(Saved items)
**********
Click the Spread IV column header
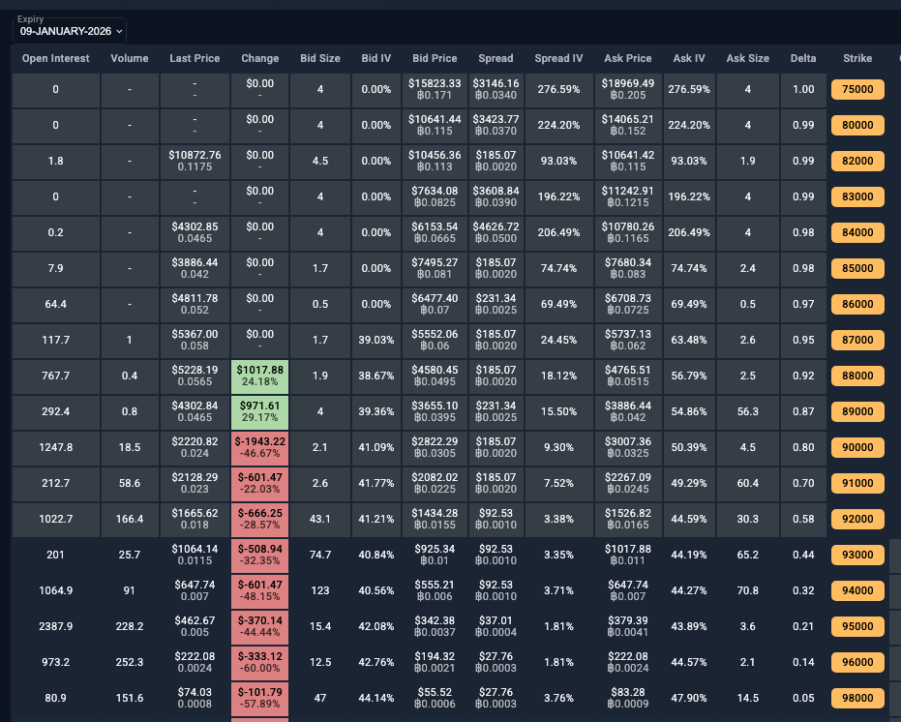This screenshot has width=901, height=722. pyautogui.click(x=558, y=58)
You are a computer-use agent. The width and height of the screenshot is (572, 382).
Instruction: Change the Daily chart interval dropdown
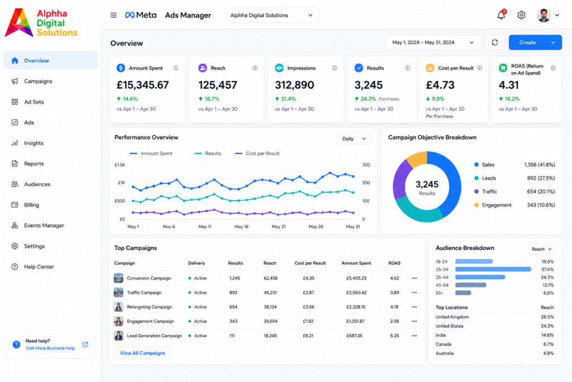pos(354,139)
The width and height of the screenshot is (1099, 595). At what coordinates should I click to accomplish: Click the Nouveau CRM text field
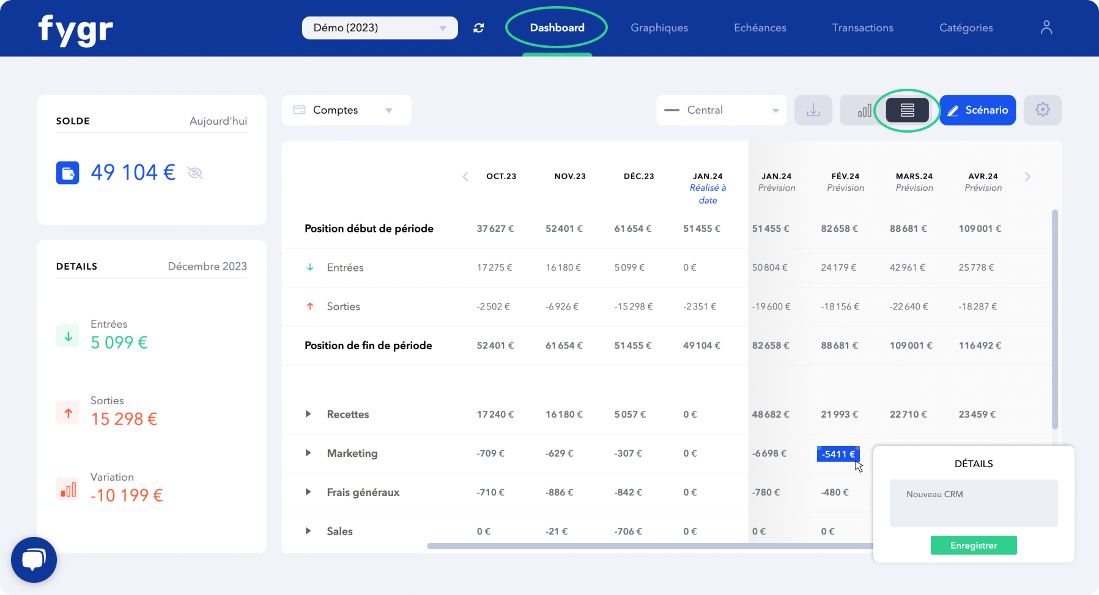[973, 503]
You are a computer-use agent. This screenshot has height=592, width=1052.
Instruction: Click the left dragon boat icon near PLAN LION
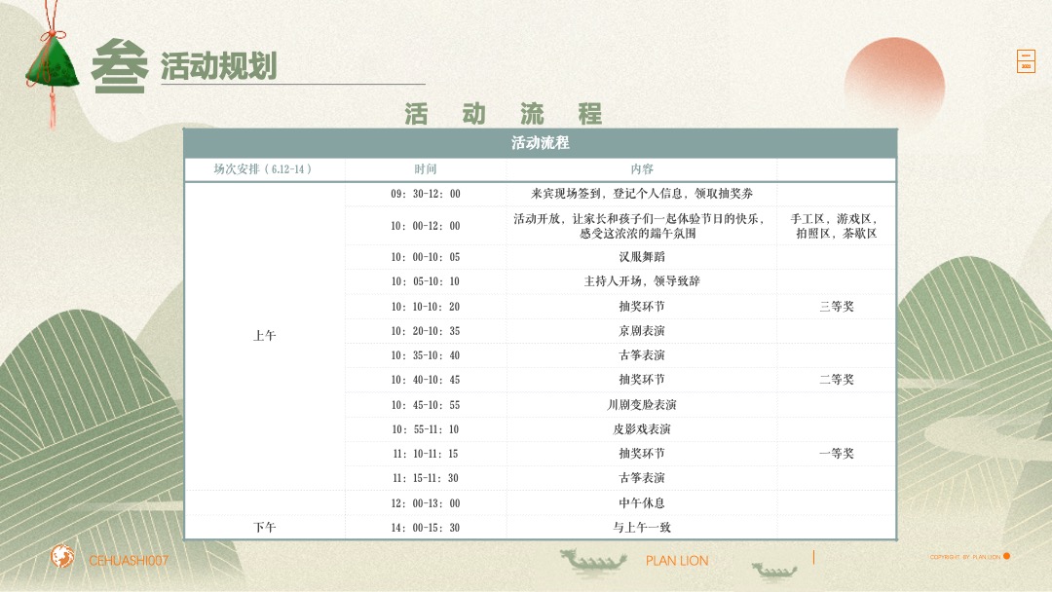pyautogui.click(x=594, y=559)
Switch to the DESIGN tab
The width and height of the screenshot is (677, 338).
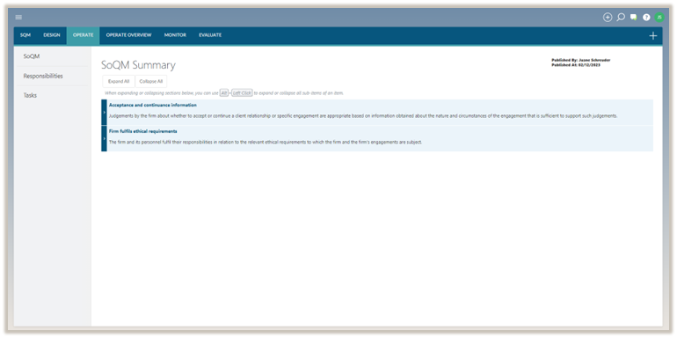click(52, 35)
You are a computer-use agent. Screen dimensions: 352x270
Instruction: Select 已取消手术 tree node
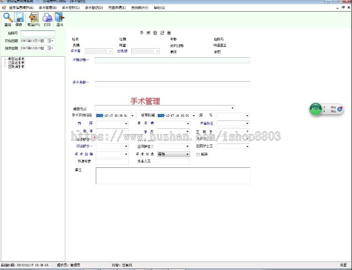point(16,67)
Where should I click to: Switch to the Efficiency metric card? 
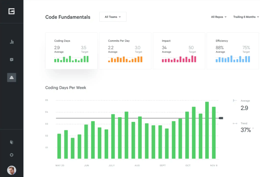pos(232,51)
**********
▸ EXERCISE PROMPT
Could you copy all of the lines above word for word, leaving out the pictures?

▸ SOLUTION TO THE PROBLEM
Click the Spread IV column header
This screenshot has width=901, height=722. pyautogui.click(x=558, y=58)
You are a computer-use agent. The width and height of the screenshot is (572, 382).
Instruction: Change the Daily chart interval dropdown
pos(354,139)
The width and height of the screenshot is (1099, 595). At what coordinates should I click to accomplish: Click the Nouveau CRM text field
[973, 503]
You are a computer-use agent. This screenshot has height=592, width=1052.
Instruction: Click the left dragon boat icon near PLAN LION
pyautogui.click(x=594, y=559)
Switch to the DESIGN tab
The width and height of the screenshot is (677, 338).
click(52, 35)
You are a computer-use agent. Screen dimensions: 352x270
Instruction: Select 已取消手术 tree node
point(16,67)
Where should I click to: Switch to the Efficiency metric card? 
pos(232,51)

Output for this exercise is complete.